Le cardinal You aux prêtres: «Le Seigneur veut que nous soyons heureux»
L’Osservatore Romano s’est entretenu avec le préfet du dicastère pour le Clergé à l’occasion de la Journée mondiale de prière pour les vocations ce dimanche 21 avril. Il encourage les prêtres à toujours suivre le Christ et à garder confiance dans la promesse du Seigneur.
Andrea Monda – L’Osservatore Romano
En vue de la 61e Journée mondiale de prière pour les vocations, dimanche 21 avril, L’Osservatore Romano a posé quelques questions au cardinal Lazzaro You Heung-sik, préfet du dicastère pour le Clergé.
Éminence, qu’est-ce qu’une vocation?
Avant de penser à tout aspect religieux ou spirituel, je dirais ceci: la vocation est essentiellement l’appel à être heureux, à prendre sa vie en main, à la réaliser pleinement et à ne pas la gaspiller. C’est le premier désir que Dieu a pour chaque homme et chaque femme, pour chacun d’entre nous: que notre vie ne s’éteigne pas, qu’elle ne soit pas gaspillée, qu’elle brille de tout son éclat. C’est pourquoi il s’est fait proche de nous en son Fils Jésus et veut nous attirer dans les bras de son amour.
Ainsi, grâce au baptême, nous devenons partie prenante de cette histoire d’amour et, lorsque nous nous sentons aimés et accompagnés, notre existence devient un chemin vers le bonheur, vers une vie qui n’a pas de fin. Un chemin qui s’incarne et se réalise ensuite dans un choix de vie, dans une mission spécifique et dans les nombreuses situations de la vie quotidienne.

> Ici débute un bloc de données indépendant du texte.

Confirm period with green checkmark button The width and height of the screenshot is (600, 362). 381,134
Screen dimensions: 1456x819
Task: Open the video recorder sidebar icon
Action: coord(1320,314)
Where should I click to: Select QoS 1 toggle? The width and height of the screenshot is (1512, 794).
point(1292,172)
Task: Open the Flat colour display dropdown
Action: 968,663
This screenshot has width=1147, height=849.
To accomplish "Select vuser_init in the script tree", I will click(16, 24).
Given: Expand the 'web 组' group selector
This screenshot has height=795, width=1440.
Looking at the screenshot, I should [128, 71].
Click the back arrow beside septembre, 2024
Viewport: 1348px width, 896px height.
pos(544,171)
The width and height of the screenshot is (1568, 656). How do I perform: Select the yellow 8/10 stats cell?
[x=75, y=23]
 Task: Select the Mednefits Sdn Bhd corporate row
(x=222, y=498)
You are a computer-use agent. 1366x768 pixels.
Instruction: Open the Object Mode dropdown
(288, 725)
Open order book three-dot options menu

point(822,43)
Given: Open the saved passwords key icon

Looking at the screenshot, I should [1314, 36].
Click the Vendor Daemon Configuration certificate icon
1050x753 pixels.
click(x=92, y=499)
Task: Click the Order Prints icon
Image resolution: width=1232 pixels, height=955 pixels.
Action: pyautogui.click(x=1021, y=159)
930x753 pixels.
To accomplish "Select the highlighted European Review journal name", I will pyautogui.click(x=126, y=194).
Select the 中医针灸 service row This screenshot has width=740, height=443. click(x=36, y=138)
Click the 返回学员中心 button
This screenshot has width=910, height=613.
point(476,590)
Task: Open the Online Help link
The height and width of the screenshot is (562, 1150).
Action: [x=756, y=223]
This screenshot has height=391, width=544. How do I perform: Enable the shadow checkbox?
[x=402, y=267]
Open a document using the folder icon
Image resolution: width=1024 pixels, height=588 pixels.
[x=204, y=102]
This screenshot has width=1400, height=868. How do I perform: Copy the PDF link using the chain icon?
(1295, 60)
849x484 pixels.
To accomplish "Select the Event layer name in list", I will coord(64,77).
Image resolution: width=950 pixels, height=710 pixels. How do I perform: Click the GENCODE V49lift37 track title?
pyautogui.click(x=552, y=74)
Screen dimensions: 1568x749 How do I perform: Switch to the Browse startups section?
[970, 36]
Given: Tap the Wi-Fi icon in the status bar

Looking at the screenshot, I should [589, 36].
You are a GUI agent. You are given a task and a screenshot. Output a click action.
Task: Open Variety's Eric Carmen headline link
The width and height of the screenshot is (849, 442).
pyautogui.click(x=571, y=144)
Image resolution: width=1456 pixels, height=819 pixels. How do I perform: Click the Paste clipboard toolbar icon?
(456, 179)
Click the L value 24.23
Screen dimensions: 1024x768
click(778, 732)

Mais comment reconnaît-on une vocation? Quel est le lien entre vocation et désir?
À ce sujet, la riche tradition de l’Église et la sagesse de la spiritualité chrétienne ont beaucoup à nous apprendre. Pour être heureux -et le bonheur est la vocation première partagée par tous les êtres humains- il est nécessaire de ne pas se tromper dans nos choix de vie, au moins dans les choix fondamentaux. Et les premières indications à suivre sont précisément nos désirs, ce que nous sentons dans notre cœur être bon pour nous et, à travers nous, pour le monde qui nous entoure.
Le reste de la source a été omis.